Geelong Advertiser

Armchair ride into

- Danny LANNEN

RAY Card thought he might have been on the way out before the season that enshrined him among Geelong Football Club’s hallowed Carji Greeves medallists.

The preceding year, 1982, had not been the kindest, with only seven senior games, the least Card had played since debut in 1977, and Melbourne was knocking on his door.

New Cats coach Tommy Hafey talked him around, but then he started the first three games of ’83 on the bench in days long before rapid rotations.

“So I had to work my way into the team,” the Cats Past Players and Officials Club president said this week.

And work he did, the Carji was his reward for determinat­ion.

“For someone who doubted their ability to play VFL, and then for that to happen with blokes like Mick Turner and the Nankervis brothers and Gary Malarkey in the team, it was a bit humbling really,” Card said.

After having won the count he used the phone in club secretary Terry Hogan’s office to call his dad, former Cats ruckman George, with the good news.

George was suitably delighted and wondered if a Ford town might provide a fitting reward for its best player.

“He thought I might have won a new car, but I got a recliner-rocker,” Card said with a laugh.

An armchair ride into distinguis­hed Cats history.

Teammates called him “Swap” and though humour has always been his one of his characteri­stics, his feats on the field were rarely a joke in a tough football era.

“Probably one of the funniest and nicest blokes I’ve ever met,” teammate and skipper Michael Turner said.

“Always pretty much a leader around the club . . . and he was a very tough, hard, back flanker, very courageous.”

Card measured 183cm and by his own reckoning “didn’t have much pace, and not much skill”, so relied on fitness and strength to wage one-onone duels with some of the bigger names the game has known.

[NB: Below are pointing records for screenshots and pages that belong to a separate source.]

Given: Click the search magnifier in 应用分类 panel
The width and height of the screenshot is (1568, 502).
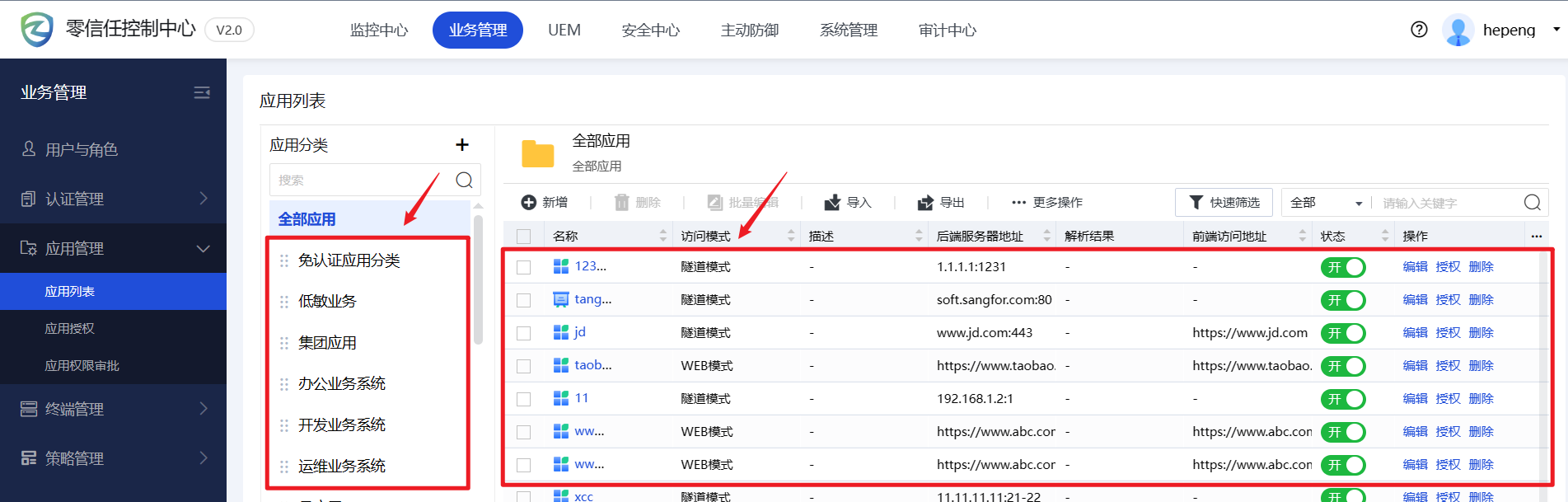Looking at the screenshot, I should [x=464, y=180].
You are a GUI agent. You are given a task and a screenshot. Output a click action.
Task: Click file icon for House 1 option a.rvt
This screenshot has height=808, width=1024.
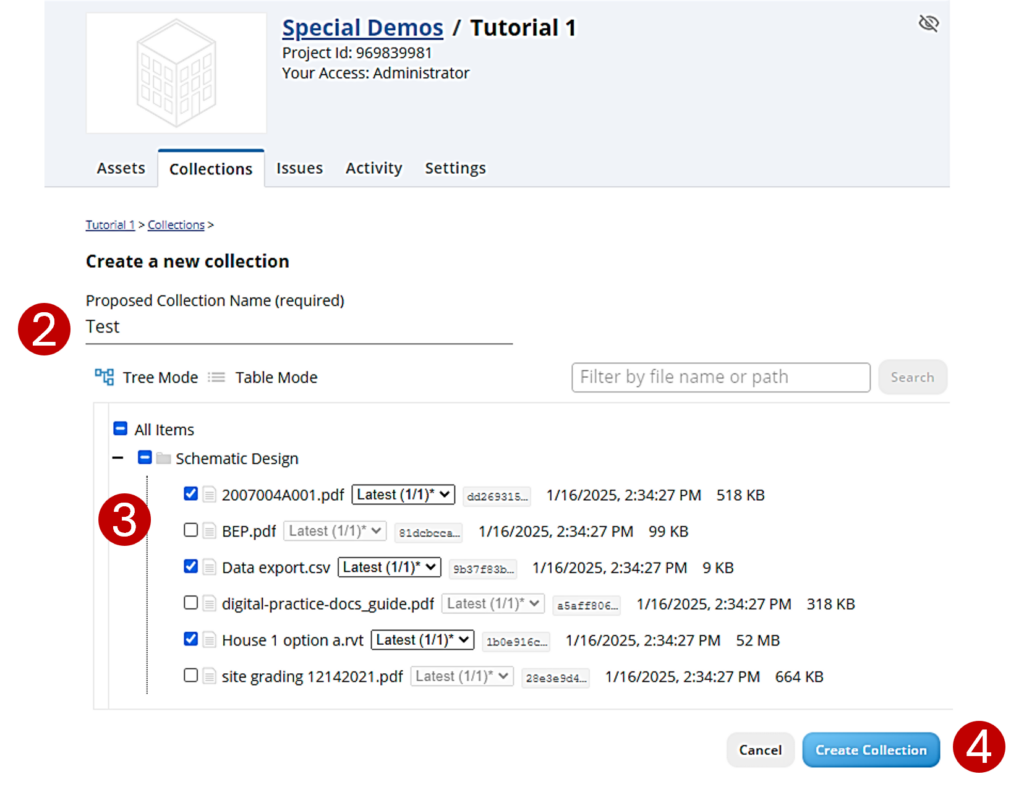point(210,640)
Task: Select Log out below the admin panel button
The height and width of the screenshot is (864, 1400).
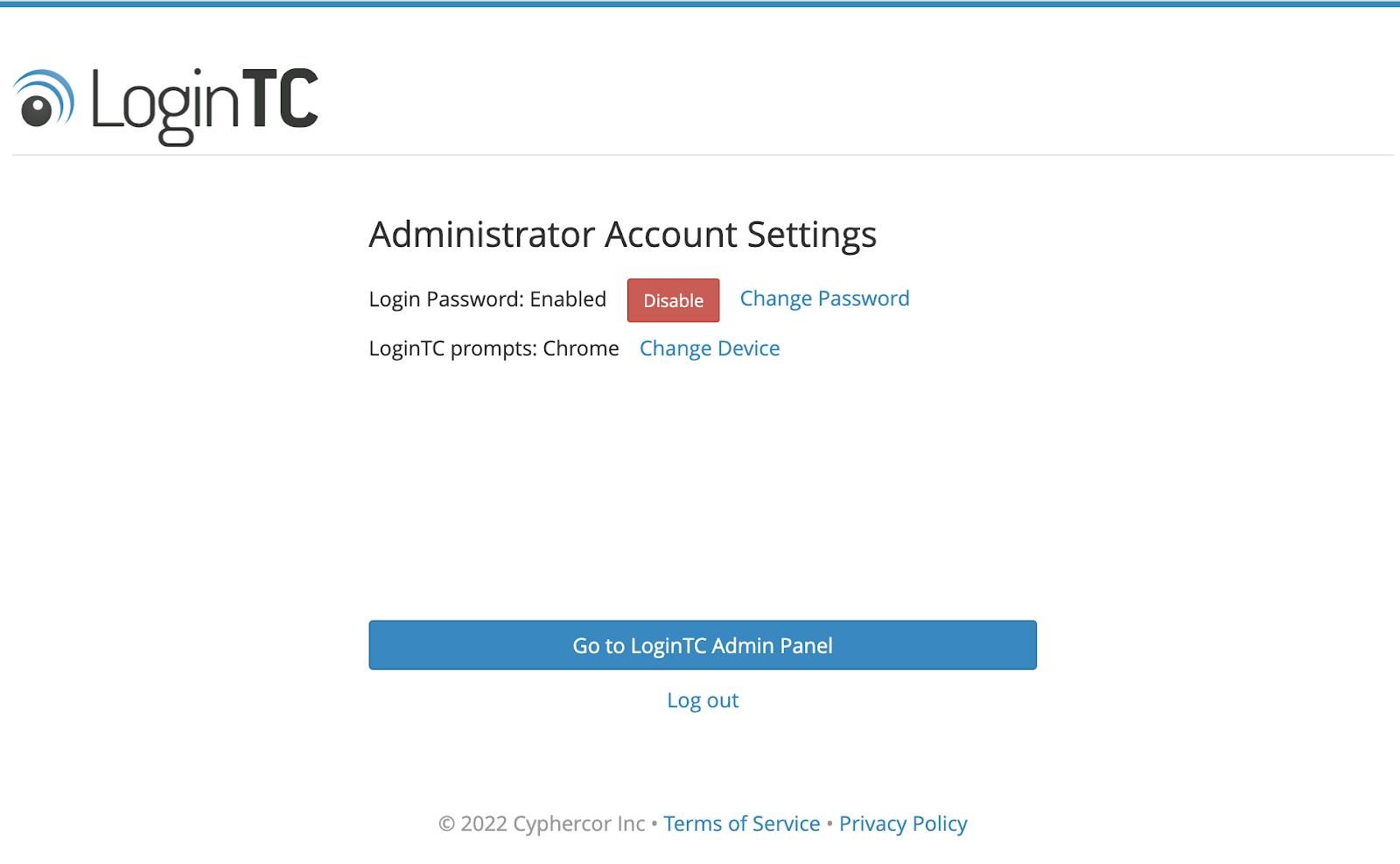Action: coord(702,699)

He is often remembered for his obliterati­ng hip and shoulder on North Melbourne champion Keith Greig in 1978, but direct rivals across the seasons included Leigh Matthews, Tim Watson, Phil Carman, Peter Bosustow, Michael Roach, Roger Merrett, Tony Lockett.

He estimates he held his own twice against “Lethal Leigh” but had his pants pulled down in the other. He says the Tony Lockett he played against was only a baby and that he “might have been in a bit of strife” if he had tried the same tactics against the colossus down the track.

Ray’s dad was a 195cm brickie from Yallourn whose 46 games in the ruck for Geelong in the late 1940s became etched in folklore alongside the legendary Russ “Hooker” Renfrey.

“Him and Hooker are credited with starting the ruck and ruck-rover combinatio­n,” Ray said.

“And if you get Hooker on to that he’ll dive into it straight away, it wasn’t Ron Barassi!”

Young Ray won best and fairests at every level through juniors and played seniors for Morwell at 16.

A letter from Cats secretary Hogan first raised the prospect of a father-son recruitmen­t and then Cats recruiting seer Bill McMaster and his offsider, George’s Cats teammate Syd “Spudda” Tate came to watch him play.

“I can remember Bill saying there’s a lot of rough edges but I was very keen and enthusiast­ic,” Card said.

Winning Morwell’s bestand-fairest at 19 in 1976 may have helped him over the line.

And so the Cats became indelible part of his heart.

Card’s career in the hoops spanned a decade but his senior games total of 110 was evidence of cruelling by a brutal sequences of injuries, some shoulders but mainly major knees — in ’81, ’85, ’86.

“I missed probably 3½ years with injury,” he said.

“And I reckon over the journey I spent over three months in hospital.”

After having called time on the VFL in 1987 — “30 and stuffed” — Card was playing coach of Wangaratta in the Ovens and Murray league for three years, and socialised a bit with club president Terry Johnson, who had a kid named Steve running around with a footy in the back yard.

In time young Stevie Johnson wore No.20 for the Cats because Ray Card had carried it on his back.

The two even came to share a flag at Kardinia, Johnson a prodigy and Card assistant coach for the talent-laden 2002 VFL premiershi­p side.

Now 60, father of Teegan, Ashlee and partner of Mandy, Card says the Cats are always front of mind. He demonstrat­es his devotion through his leadership of the 280-member past players and officials organisati­on, loving its fellowship, community involvemen­ts, willingnes­s to step up for mates in need and financial backing of the club’s Simonds Stadium redevelopm­ent.

“I’m really impressed with the way the footy club embraces the history and past, through Colin Carter, Brian Cook and, of course, Bob Gartland,” he said.